Во второй части описывается молодость героя, ставшего фарцовщиком 60-х, и попытки КГБ сделать его сексотом. Герой перед выбором: или сдаться, или упереться и подтвердить свой статус частного лица, статус свободного человека в несвободной стране. Герой выбирает второе, резко повернув уже, казалось бы, успешно наметившуюся судьбу – бросает институт и уходит в армию. Финал жизни героя в третьей части романа: став одним из самых богатых и успешных новых русских, он вступает в борьбу с новыми партнерами за свой бизнес и проигрывает. Принципиально важно здесь не то, что герой потерял деньги, а то, что вступил в борьбу и держался до конца. Финальная фраза книги: «Хорошая была жизнь».
Соседствующая с Кабаковым в шорт-листе Людмила Улицкая, популярность которой в последние годы держалась на романах и повестях, вернулась к тому, с чего когда-то начинала, – к рассказу.
Ее новая книга рассказов «Люди нашего царя», пожалуй, лучшая в этом жанре. Здесь нет длиннот и некоторой монотонности, которые иной раз портят ее повести. Напротив, автор как бы даже бравирует умением сжать историю до предела, до полутора, скажем, страниц («Карпаты, Ужгород»), но на этих полутора страницах сочетается «время частное» и время историческое (один из мотивов этого рассказа – оккупация Чехословакии в 1968 году).
Улицкой удается достичь в своих рассказах той степени концентрации эмоции, а вслед за нею и мысли, которая делает естественным переход из плана бытового в план бытийного. При этом писатель редко позволяет себе внешнюю взволнованность, эмоциональный напор в ее прозе возникает как бы сам собой.
Как, например, в рассказе «Короткое замыкание», который представляет собой что-то вроде краткого перечня-изложения того, что происходит с жильцами обычного московского дома после того, как у них на короткое время выключается электричество.
В размеренном и как бы осмысленно-плотном течении жизни внезапно образуется щель, безобразная прореха, которая засасывает в себя психологические подпорки, на которые опираются, а точнее, которыми закрываются от реальности, от самих себя герои, вот тут и выясняется: для того чтобы все сущее встало дыбом, необязательна атомная бомба, достаточно короткого замыкания.
Абсолютно классической и по форме, и по авторскому замыслу я бы назвал книгу Наума Коржавина «В соблазнах кровавой эпохи». Перед нами «Былое и думы», написанные замечательным поэтом и одним из самых оригинальных и независимых осмыслителей современной истории России.
Вот судьба, встающая на этих страницах: киевское детство, война, эвакуация, поступление в Литературный институт, арест, тюрьма, ссылка, возвращение в Москву, вхождение в литературные круги, первые публикации, жизнь интеллектуальной и художественной элиты Москвы 40–50—60-х годов, частью которой Коржавин стал очень быстро.
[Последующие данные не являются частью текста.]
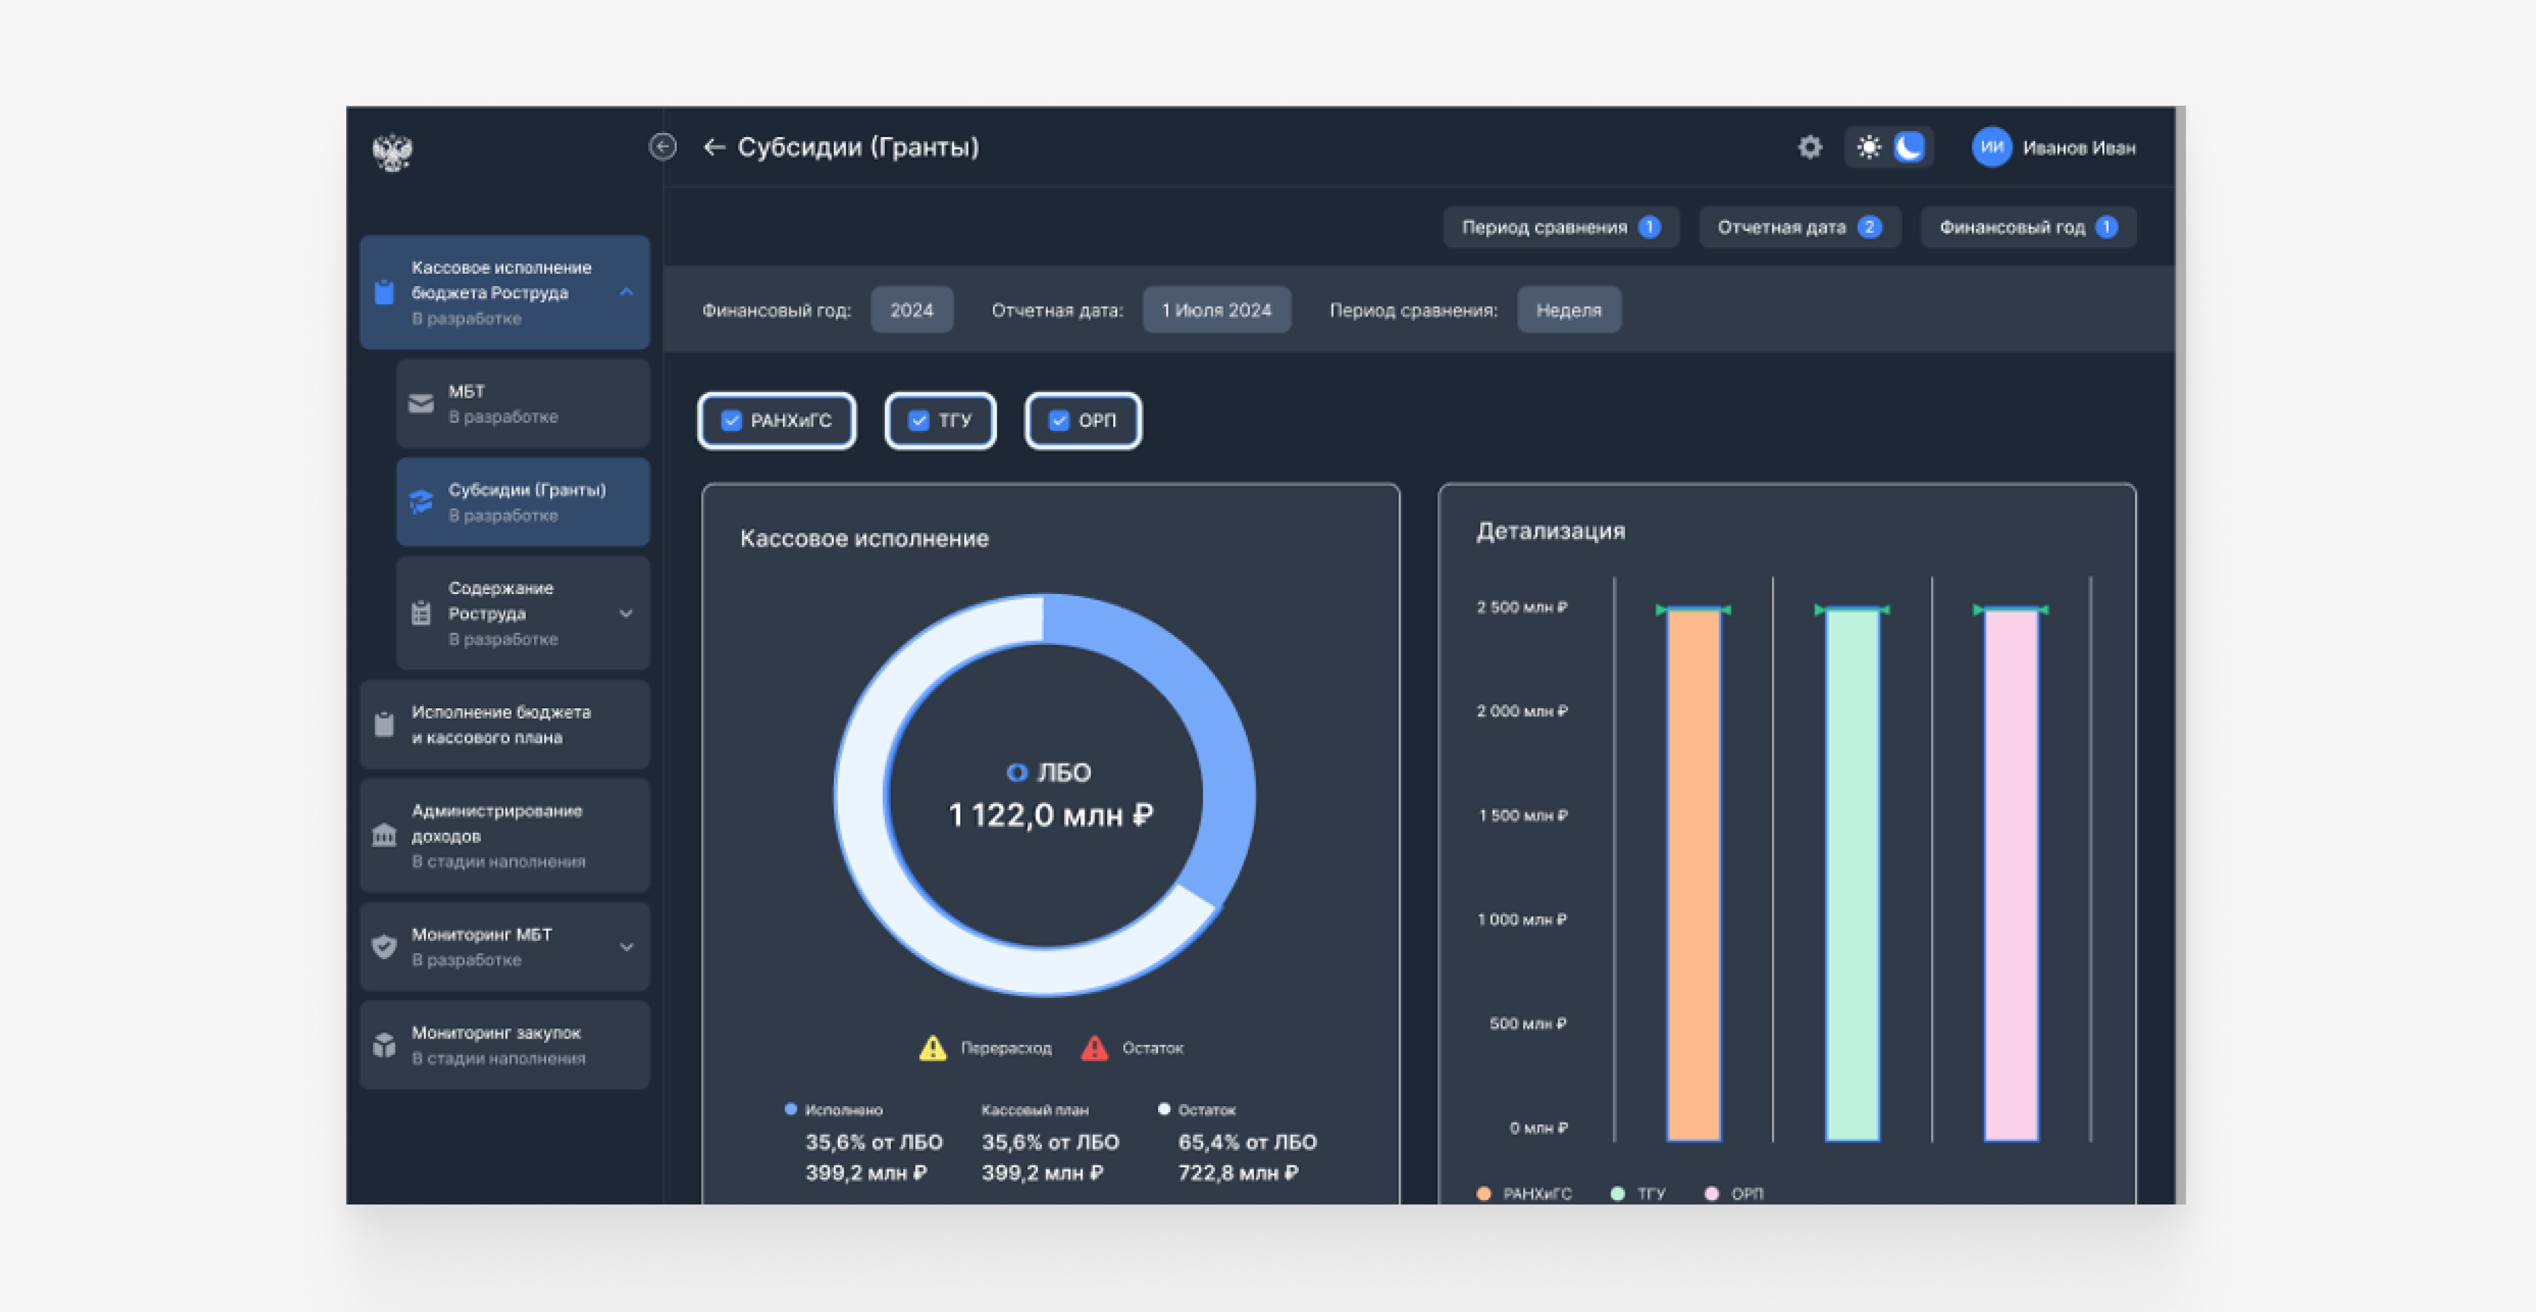Screen dimensions: 2536x1312
Task: Enable dark theme moon icon
Action: 1909,148
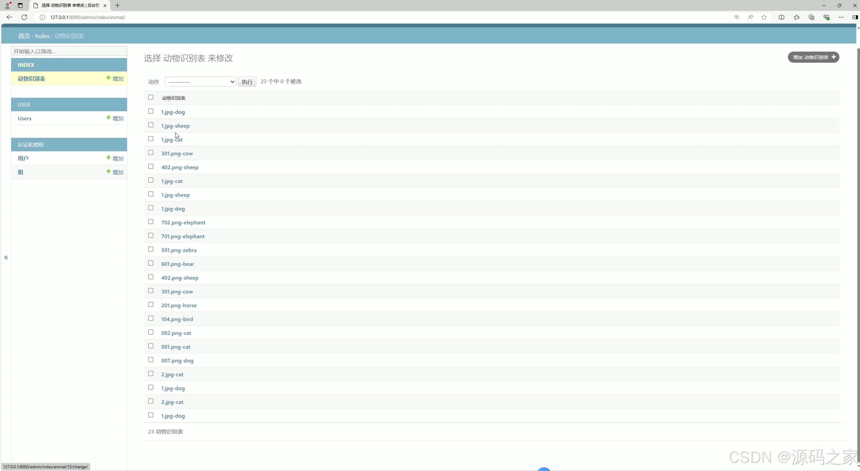The height and width of the screenshot is (471, 860).
Task: Collapse the sidebar with double chevron
Action: 6,258
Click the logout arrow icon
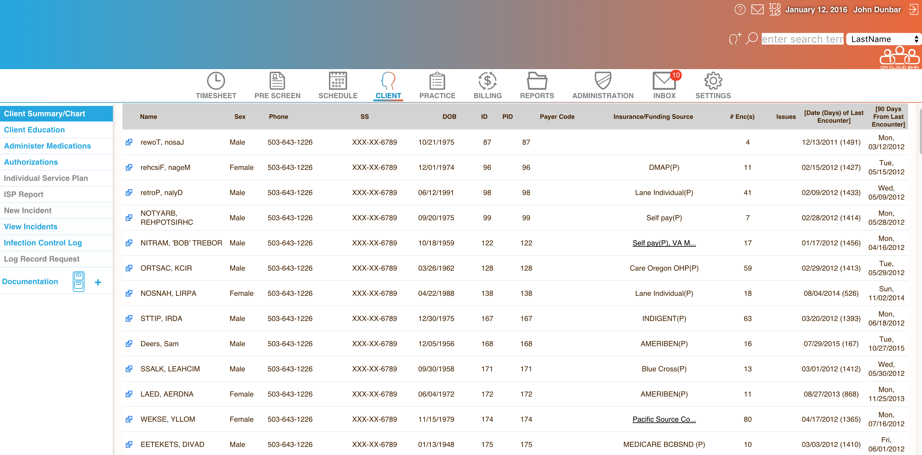 click(x=913, y=9)
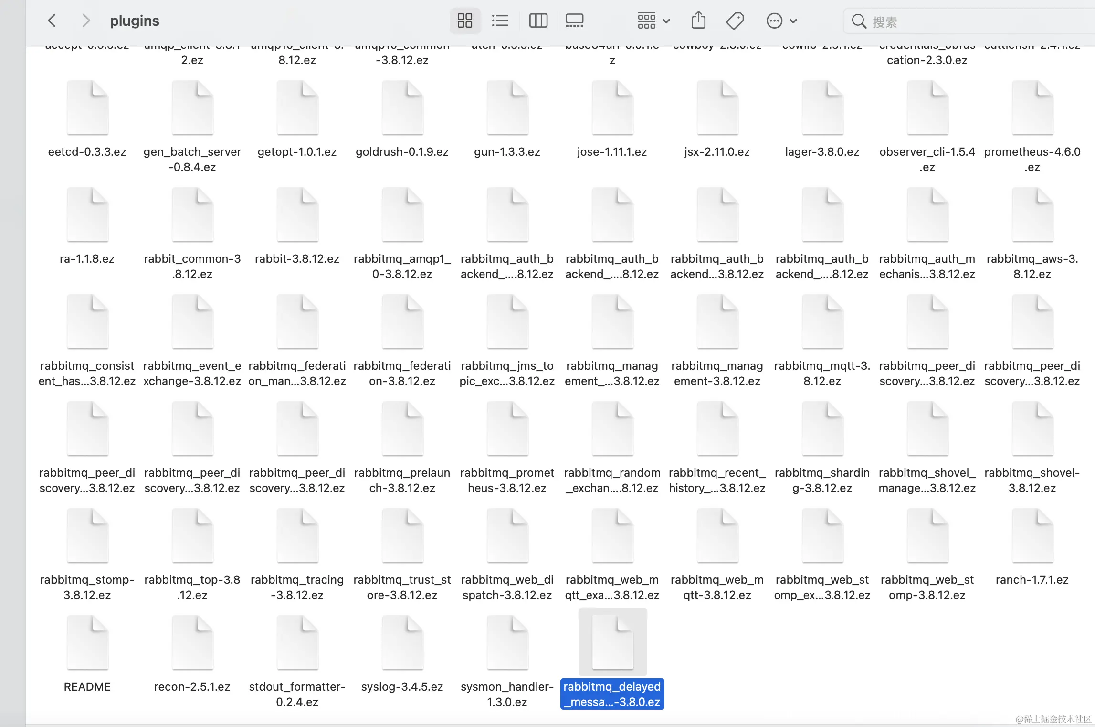Viewport: 1095px width, 727px height.
Task: Select the README file icon
Action: click(87, 642)
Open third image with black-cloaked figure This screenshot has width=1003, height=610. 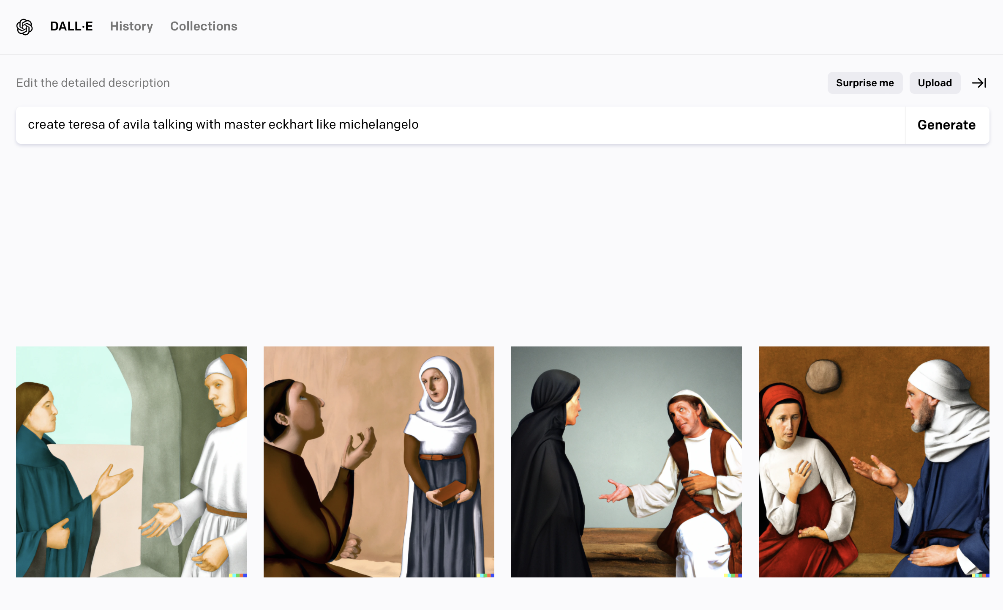pos(626,462)
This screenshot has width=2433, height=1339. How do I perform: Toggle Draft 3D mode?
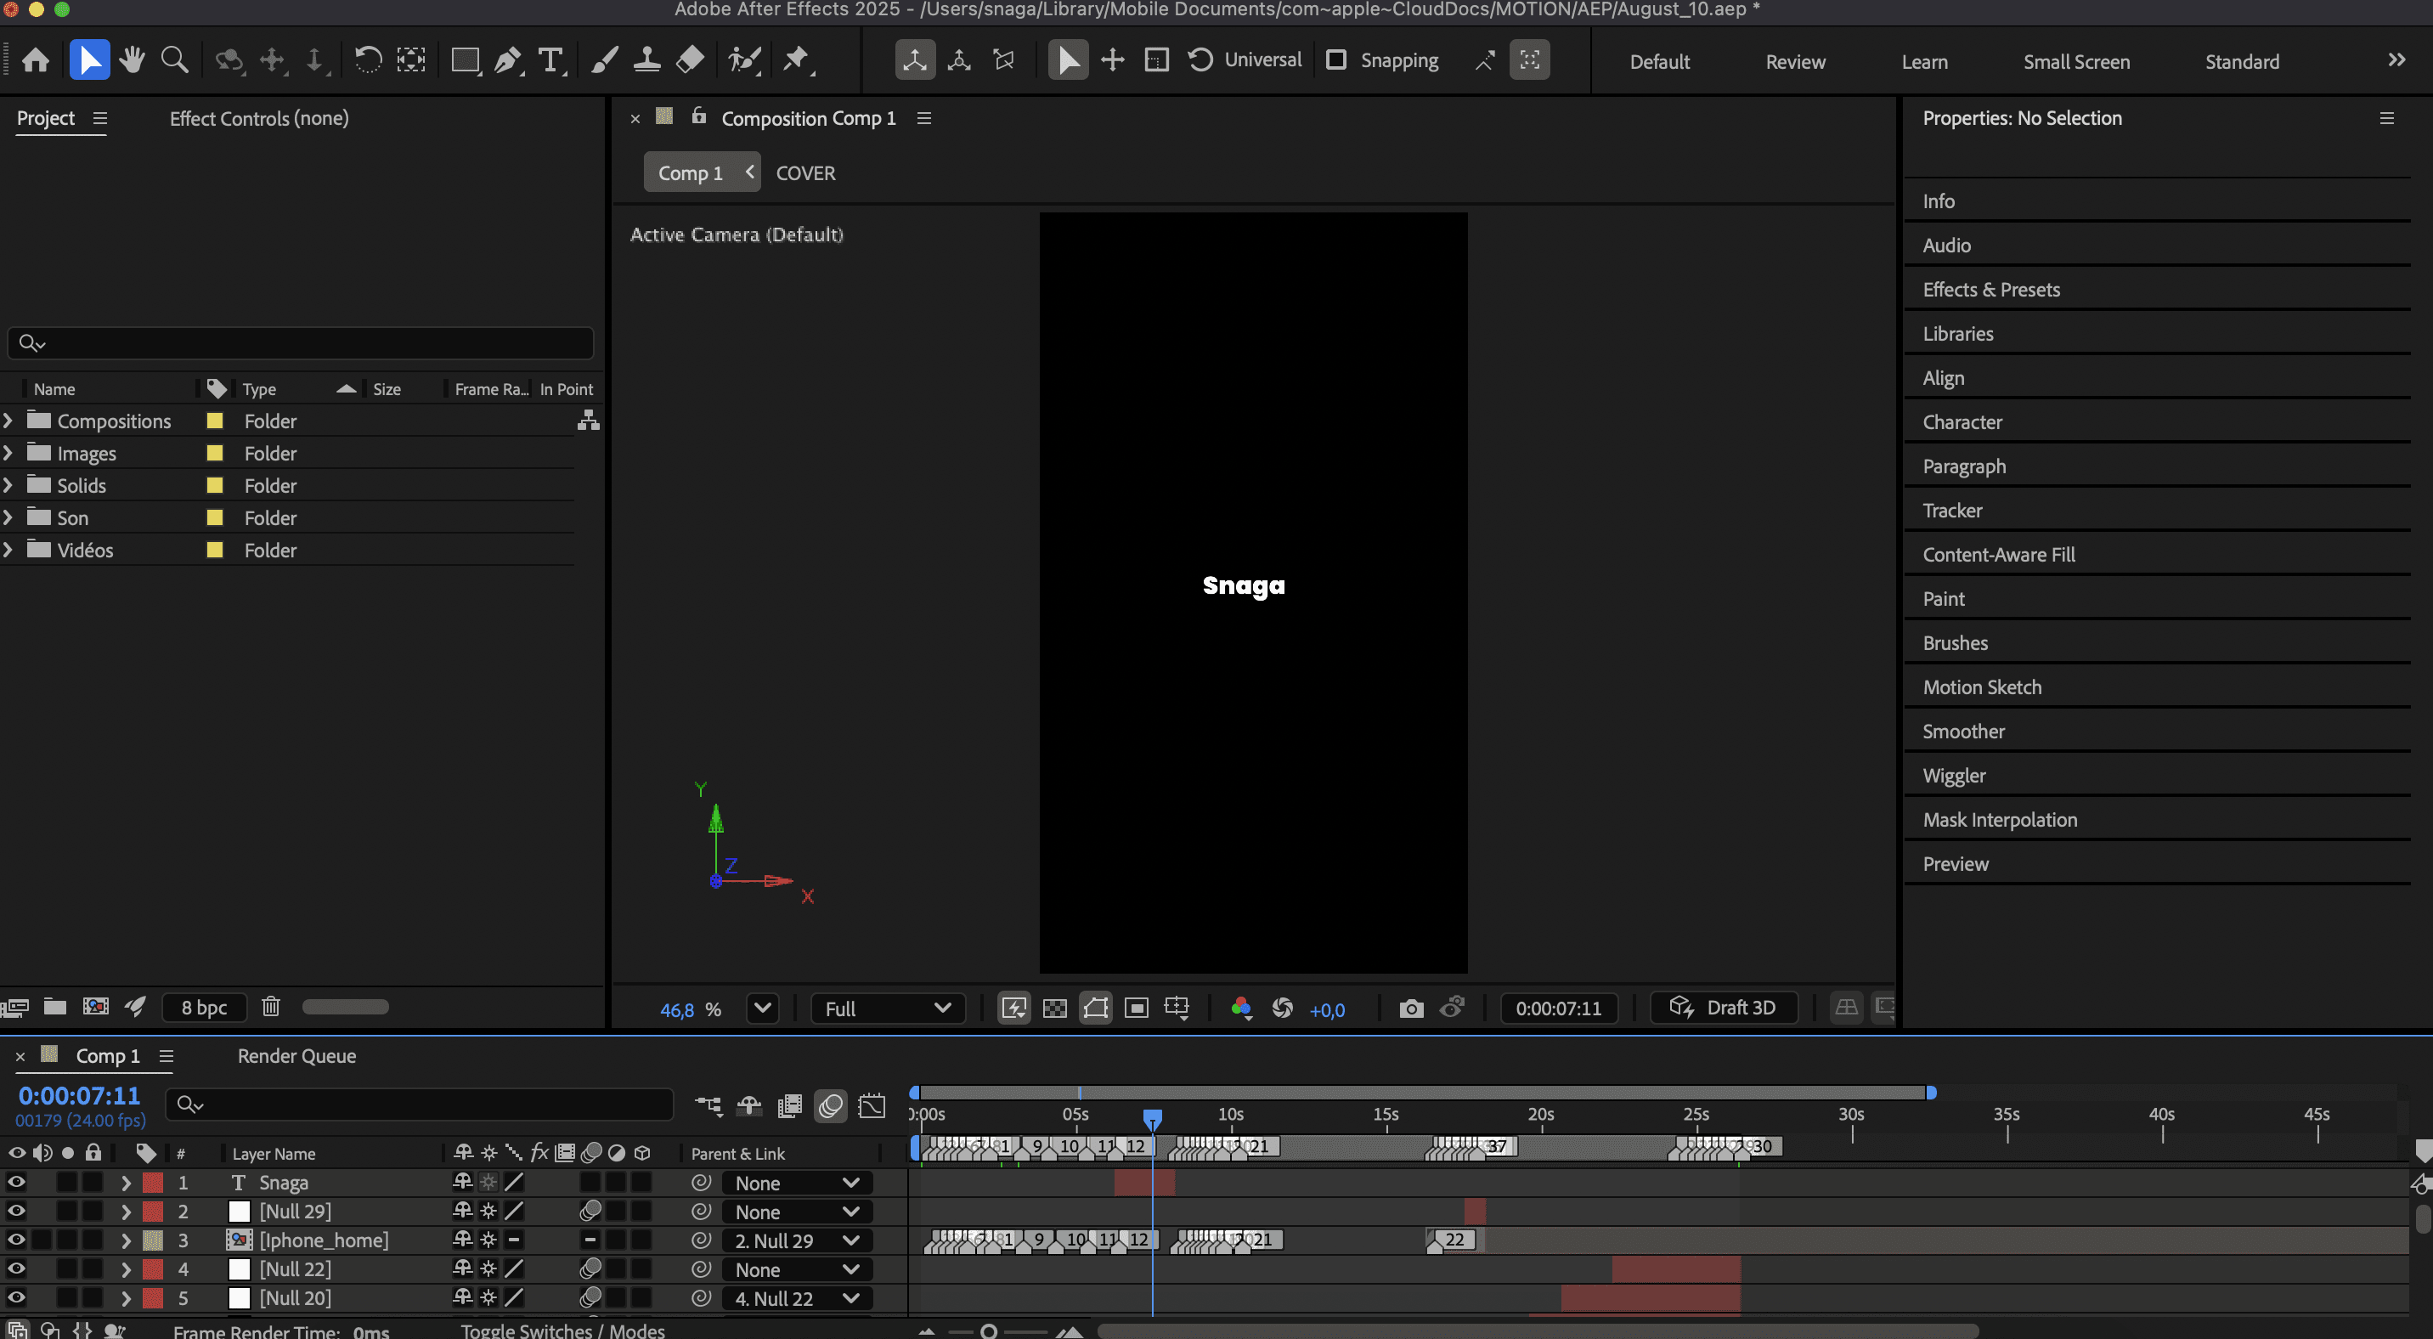1724,1008
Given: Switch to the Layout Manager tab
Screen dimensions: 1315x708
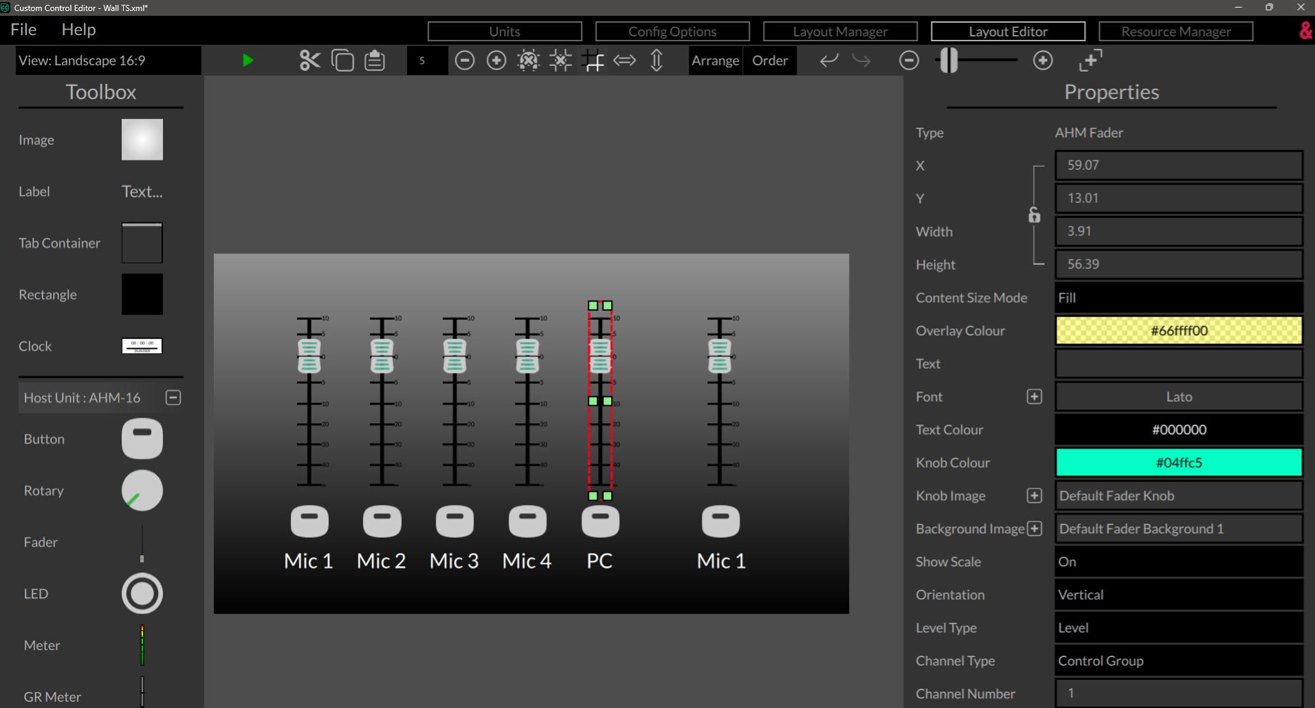Looking at the screenshot, I should tap(840, 31).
Обо всем написано подробно, с выразительными сценами и хорошо проработанными портретами.
Причем портретами не только и не столько «соседей по Олимпу», сколько по жизни. На равных здесь присутствуют и автор, и известные писатели, и безвестные колхозники, зэки, рабочие. Коржавин пишет не литературные мемуары, а книгу о себе и своей стране. Как художник он абсолютно прав, полагая, что очень многое из «обычного» быта людей 40—50-х годов, будучи незакрепленным в литературе, попросту исчезнет.
Но Коржавин не только вспоминает – он размышляет. Его путь от убежденного коммуниста, почти сталиниста, к открытой оппозиции советской власти, сделавшей его впоследствии эмигрантом, определился не столько обстоятельствами жизни, сколько движением его мысли. Собственно, проживание этой мысли и является сюжетом.